Farrukh describes with great warmth and affection his relationship with Naipaul. Though it started off on the wrong foot, they later became extremely close friends. He was invited several times to Naipaul’s Dairy Cottage in Wiltshire and on his birthday Dhondy presented him with a "fluffy little white-and-black” kitten on whom Naipaul lavished extraordinary love and spoilt him rotten. 
Sobhraj contacted Farrukh when he wanted his assistance in finding a publisher for his memoirs. This started a strange relationship and on one occasion Sobhraj wanted to use Farrukh as a front for his shady armament deals. He refused. When Farrukh published a novel, The Bikini Murders based on Sobhraj’s life, Sobhraj threatened to sue him for defamation. Farrukh replied that would be tantamount to accepting the fact that he had actually committed these murders. Farrukh ends the episode with the laconic comment, "They didn’t sue.”
Farrukh wrote several film scripts for many of which he received no credit: Midnight Breaks, Immaculate Conception, Train to Pakistan, Jinnah.
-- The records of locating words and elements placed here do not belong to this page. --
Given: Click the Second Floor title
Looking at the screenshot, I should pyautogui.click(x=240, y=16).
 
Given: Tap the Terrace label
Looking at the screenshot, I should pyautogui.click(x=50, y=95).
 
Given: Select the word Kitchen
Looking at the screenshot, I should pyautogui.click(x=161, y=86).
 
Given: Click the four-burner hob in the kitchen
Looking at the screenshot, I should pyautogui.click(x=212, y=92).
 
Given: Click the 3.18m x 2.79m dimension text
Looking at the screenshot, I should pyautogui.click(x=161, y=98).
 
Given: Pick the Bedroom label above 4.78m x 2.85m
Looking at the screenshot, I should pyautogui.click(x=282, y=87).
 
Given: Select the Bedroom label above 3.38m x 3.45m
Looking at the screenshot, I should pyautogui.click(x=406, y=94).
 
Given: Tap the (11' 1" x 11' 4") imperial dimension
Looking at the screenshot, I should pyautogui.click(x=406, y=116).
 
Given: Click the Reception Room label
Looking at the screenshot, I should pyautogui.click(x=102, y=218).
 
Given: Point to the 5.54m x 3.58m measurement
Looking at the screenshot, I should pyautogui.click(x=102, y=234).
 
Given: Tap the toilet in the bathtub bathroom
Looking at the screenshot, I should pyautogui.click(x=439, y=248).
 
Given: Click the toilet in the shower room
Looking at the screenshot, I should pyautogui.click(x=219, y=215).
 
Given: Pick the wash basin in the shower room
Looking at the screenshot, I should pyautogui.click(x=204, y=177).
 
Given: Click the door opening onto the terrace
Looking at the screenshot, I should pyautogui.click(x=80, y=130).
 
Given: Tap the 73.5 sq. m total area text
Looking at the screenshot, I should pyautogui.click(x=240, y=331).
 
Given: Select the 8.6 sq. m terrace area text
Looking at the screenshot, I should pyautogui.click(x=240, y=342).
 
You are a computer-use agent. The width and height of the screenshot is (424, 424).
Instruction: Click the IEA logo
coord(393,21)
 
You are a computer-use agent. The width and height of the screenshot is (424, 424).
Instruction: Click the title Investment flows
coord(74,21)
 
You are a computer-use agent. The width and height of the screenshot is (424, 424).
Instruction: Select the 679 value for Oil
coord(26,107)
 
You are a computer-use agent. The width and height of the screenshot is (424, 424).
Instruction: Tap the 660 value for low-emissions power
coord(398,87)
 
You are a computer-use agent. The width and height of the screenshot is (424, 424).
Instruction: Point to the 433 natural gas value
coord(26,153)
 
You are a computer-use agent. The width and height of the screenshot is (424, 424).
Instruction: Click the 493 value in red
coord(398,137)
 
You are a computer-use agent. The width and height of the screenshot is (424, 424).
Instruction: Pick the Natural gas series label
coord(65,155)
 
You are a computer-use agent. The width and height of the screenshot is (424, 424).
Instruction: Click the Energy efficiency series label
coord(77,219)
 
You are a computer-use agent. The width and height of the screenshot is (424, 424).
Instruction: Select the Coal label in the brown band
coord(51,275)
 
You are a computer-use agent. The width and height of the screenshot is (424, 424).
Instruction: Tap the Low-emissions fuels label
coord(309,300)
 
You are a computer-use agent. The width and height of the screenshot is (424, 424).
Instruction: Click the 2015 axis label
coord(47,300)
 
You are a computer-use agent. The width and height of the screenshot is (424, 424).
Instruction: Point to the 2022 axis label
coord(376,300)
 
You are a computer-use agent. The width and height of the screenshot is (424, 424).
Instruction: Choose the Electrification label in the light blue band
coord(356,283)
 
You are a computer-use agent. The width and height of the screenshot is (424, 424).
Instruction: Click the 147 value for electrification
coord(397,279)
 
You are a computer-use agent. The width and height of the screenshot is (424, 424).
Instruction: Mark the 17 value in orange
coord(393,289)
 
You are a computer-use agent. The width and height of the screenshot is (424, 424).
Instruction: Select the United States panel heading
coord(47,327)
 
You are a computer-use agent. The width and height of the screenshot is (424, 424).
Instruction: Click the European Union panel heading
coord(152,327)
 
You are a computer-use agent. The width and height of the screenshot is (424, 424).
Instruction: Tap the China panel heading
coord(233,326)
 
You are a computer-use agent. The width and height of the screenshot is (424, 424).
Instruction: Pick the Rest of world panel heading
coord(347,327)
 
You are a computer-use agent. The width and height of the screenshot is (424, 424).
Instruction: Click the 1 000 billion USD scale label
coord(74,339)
He even ghostwrote the script of Bandit Queen based on the life of bandit queen Phoolan Devi. Writer Arundhati Roy managed to have a court summons issued for "traducing Phoolan Devi’s rights.” Roy also convinced Devi to file a case against the distribution of the film. It is only when the resourceful Farrukh gave Devi’s husband a cheque for £ 40,000 that she dropped the proceedings. Farrukh’s relationship with Ghai and the description of his erratic and unusual and eccentric ways of scripting and directing a film are startling and amusing.
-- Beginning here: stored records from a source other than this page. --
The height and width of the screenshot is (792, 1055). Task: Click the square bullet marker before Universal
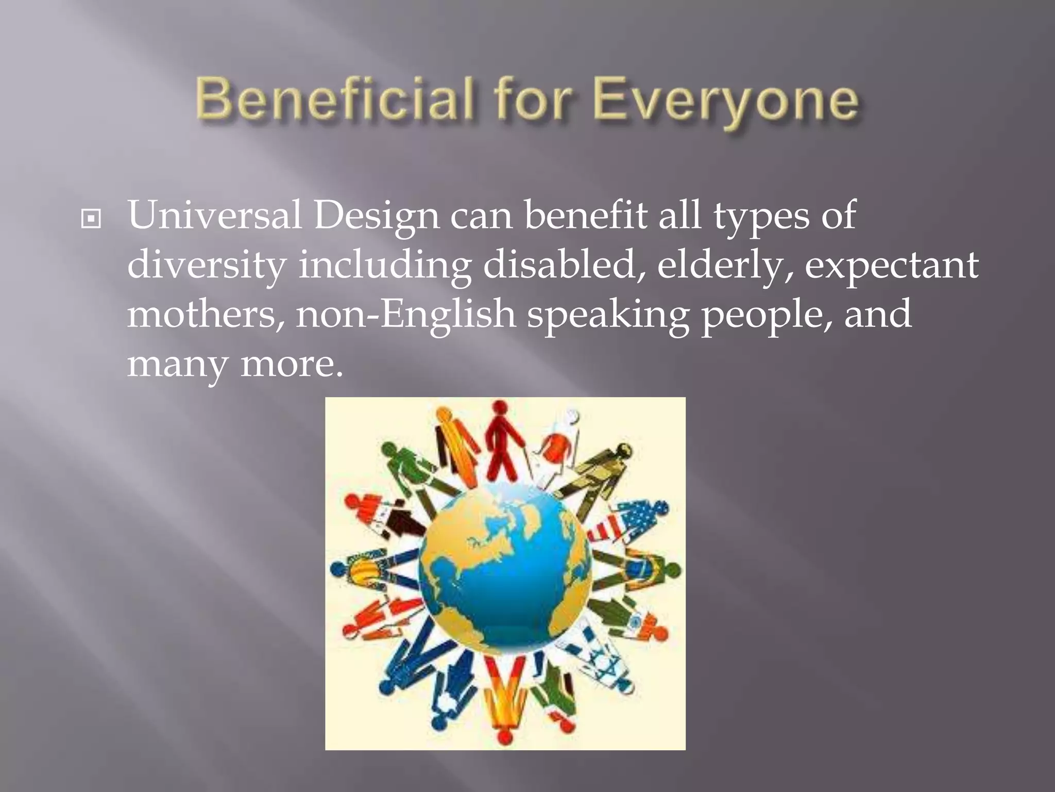tap(91, 219)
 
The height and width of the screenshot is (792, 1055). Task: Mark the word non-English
tap(405, 315)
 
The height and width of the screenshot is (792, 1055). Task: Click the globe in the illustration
tap(505, 570)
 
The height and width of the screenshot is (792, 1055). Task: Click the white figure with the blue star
tap(598, 660)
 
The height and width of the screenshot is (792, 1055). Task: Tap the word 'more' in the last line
tap(292, 364)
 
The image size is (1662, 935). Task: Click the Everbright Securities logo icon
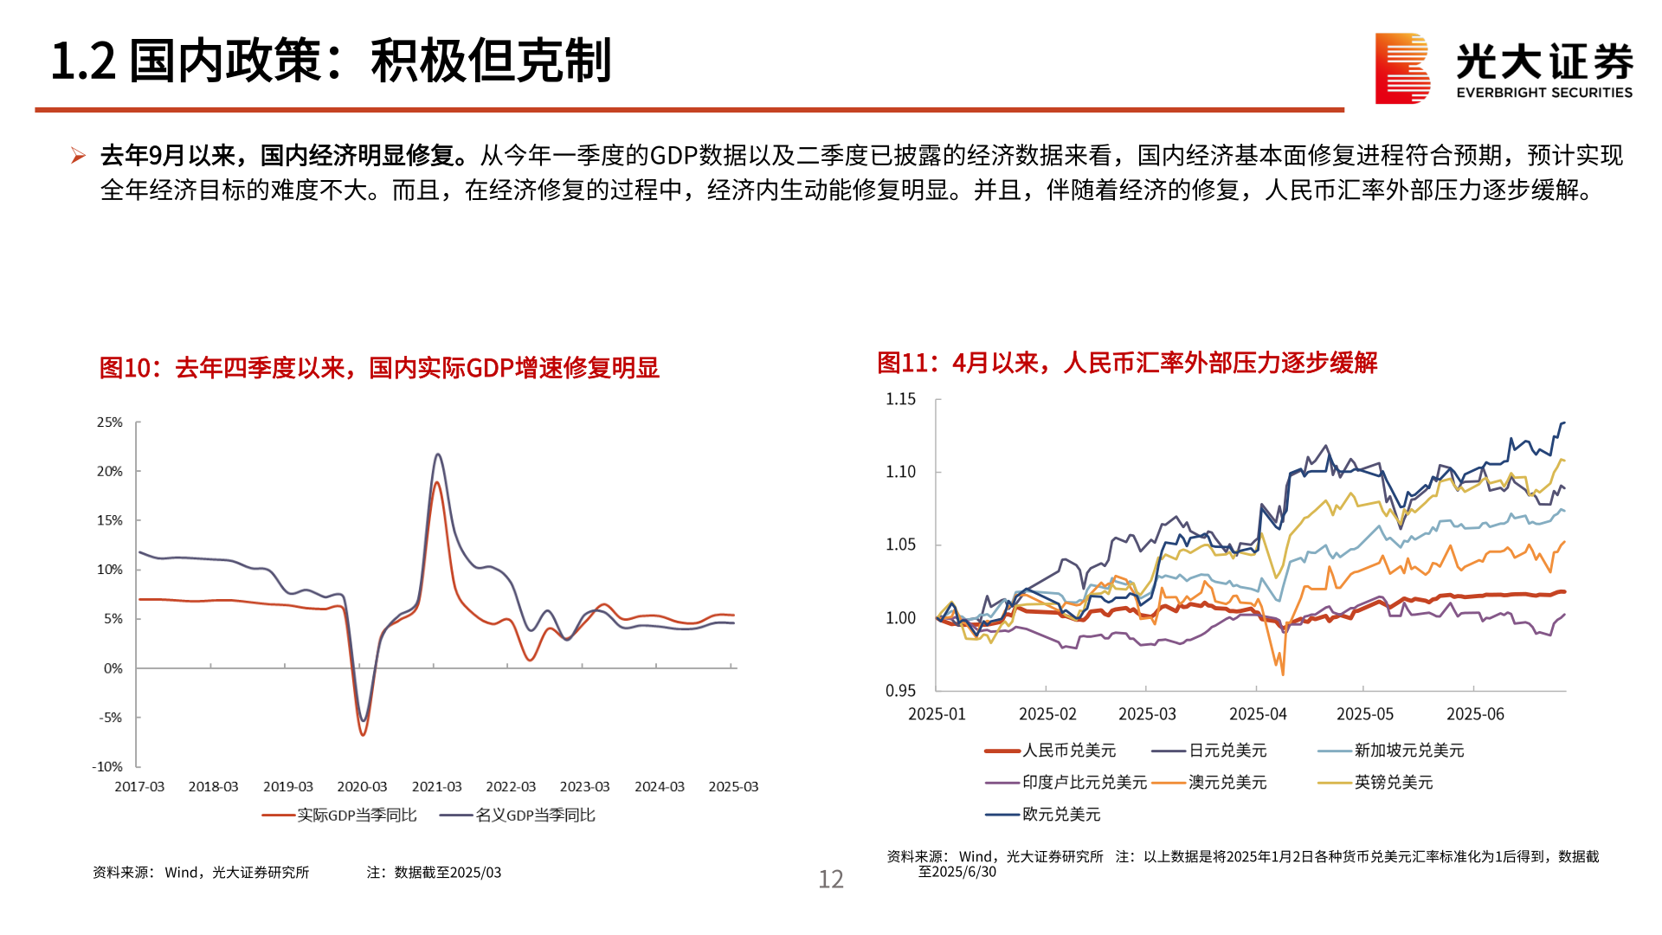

Farrukh’s private life has been as eventful as his public one. After his marriage with Sen ended, not only has there been a stream of partners but also multiple children with each of them: Shireen and Jahan were the daughters of Piki; Tamineh and Danyal, the children of Loretta; and Tir, the daughter of Bernadette. If the children had an important part to play in the autobiography, Farrukh would have needed to include a list of dramatis personae.
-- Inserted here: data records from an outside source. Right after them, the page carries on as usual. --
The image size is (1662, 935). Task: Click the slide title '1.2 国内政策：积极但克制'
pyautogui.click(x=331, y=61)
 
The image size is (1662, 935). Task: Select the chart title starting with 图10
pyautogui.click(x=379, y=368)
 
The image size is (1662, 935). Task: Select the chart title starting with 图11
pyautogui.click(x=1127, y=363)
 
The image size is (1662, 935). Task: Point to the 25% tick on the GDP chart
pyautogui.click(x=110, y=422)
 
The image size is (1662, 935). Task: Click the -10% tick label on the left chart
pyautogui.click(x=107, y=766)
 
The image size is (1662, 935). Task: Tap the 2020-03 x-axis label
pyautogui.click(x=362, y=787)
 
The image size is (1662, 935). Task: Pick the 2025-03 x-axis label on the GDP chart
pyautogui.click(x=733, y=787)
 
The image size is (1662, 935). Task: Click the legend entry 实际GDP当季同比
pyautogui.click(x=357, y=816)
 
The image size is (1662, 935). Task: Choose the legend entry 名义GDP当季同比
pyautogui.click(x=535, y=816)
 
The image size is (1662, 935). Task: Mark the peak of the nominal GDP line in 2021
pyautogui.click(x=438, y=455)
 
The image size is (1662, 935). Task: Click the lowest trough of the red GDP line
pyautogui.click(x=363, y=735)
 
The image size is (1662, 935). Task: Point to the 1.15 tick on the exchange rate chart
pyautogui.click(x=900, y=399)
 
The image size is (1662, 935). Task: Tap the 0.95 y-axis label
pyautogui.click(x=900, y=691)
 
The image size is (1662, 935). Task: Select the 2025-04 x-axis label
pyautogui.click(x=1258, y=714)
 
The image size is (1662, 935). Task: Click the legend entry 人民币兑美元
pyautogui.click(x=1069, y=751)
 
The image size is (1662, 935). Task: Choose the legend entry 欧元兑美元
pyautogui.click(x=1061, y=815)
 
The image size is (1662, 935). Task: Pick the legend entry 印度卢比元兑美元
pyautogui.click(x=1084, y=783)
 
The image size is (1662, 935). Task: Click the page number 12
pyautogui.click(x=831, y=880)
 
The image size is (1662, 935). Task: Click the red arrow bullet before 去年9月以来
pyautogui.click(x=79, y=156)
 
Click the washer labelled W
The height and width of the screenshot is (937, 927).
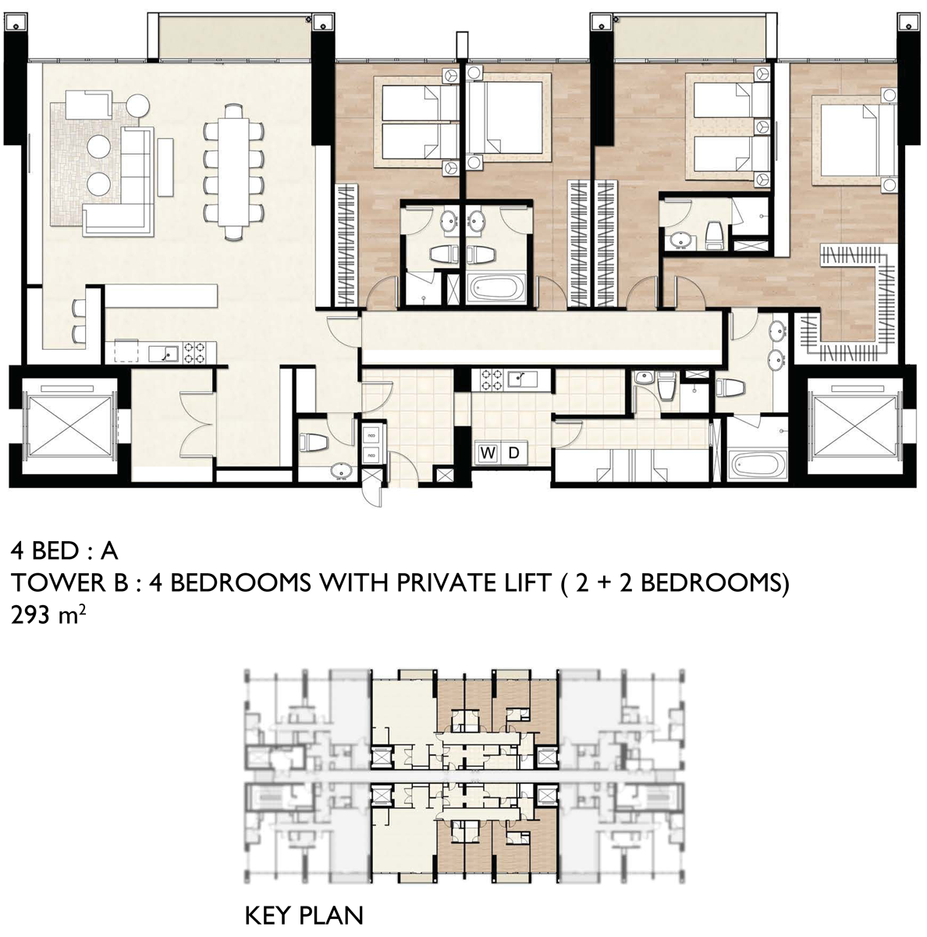[487, 452]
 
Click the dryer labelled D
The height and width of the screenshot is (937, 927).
[513, 452]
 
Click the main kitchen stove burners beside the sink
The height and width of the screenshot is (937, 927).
[194, 352]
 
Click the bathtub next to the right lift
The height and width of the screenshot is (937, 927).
[758, 463]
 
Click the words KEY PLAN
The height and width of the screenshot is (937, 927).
[304, 916]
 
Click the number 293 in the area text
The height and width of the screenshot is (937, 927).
[30, 615]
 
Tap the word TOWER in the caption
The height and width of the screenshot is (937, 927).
[59, 583]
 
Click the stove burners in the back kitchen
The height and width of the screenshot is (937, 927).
[492, 380]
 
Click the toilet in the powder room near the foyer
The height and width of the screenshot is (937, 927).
[314, 442]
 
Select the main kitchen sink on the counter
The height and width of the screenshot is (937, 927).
[163, 353]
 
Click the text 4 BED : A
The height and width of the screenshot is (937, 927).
[64, 551]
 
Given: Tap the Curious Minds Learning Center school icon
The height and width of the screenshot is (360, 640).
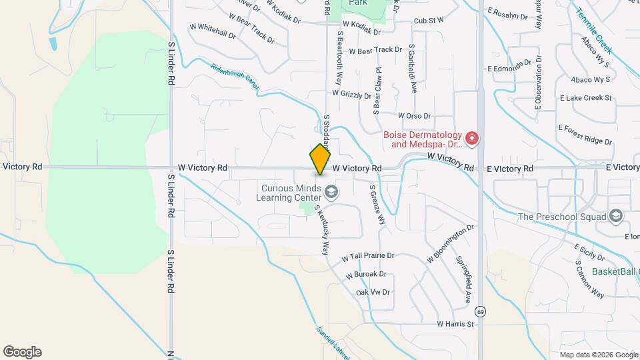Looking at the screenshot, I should (x=331, y=193).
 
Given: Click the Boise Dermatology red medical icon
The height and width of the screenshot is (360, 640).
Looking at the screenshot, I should (x=472, y=139).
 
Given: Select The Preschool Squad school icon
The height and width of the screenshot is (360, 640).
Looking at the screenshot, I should (x=615, y=217).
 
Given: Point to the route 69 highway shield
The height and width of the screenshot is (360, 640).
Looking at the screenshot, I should (x=480, y=311).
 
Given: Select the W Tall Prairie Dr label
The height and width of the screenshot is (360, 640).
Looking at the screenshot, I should (x=368, y=256).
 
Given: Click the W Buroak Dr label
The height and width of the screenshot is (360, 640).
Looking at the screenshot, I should (x=366, y=274).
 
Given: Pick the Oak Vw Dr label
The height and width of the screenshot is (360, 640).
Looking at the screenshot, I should (x=373, y=292).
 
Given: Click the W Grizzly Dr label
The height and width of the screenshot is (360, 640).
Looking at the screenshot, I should (x=352, y=95).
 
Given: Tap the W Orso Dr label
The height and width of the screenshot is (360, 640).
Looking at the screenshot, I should (x=415, y=115).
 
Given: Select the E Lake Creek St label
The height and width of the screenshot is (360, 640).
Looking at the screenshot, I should (x=585, y=98).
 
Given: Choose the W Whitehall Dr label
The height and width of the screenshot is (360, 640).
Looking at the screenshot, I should (x=213, y=31).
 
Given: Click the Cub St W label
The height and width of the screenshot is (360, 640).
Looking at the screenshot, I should (x=429, y=21).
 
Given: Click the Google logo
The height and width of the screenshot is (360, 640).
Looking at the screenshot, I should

At one point in the book, the author informs his readers of author George Orwell’s reasons for writing: "Sheer egoism, aesthetic enthusiasm, historical impulse and political purpose.” How much more compelling and less pompous are his reasons for the same. "Perhaps the real reason one writes is the reason spiders spin webs. It’s what comes naturally — a spider can’t help it and can’t stop, and it’s a trap for sustenance.”
FIRDAUS GANDAVIA

Gandavia holds a doctorate in English literature and is a retired chartered accountant. He is a compulsive reader of fiction.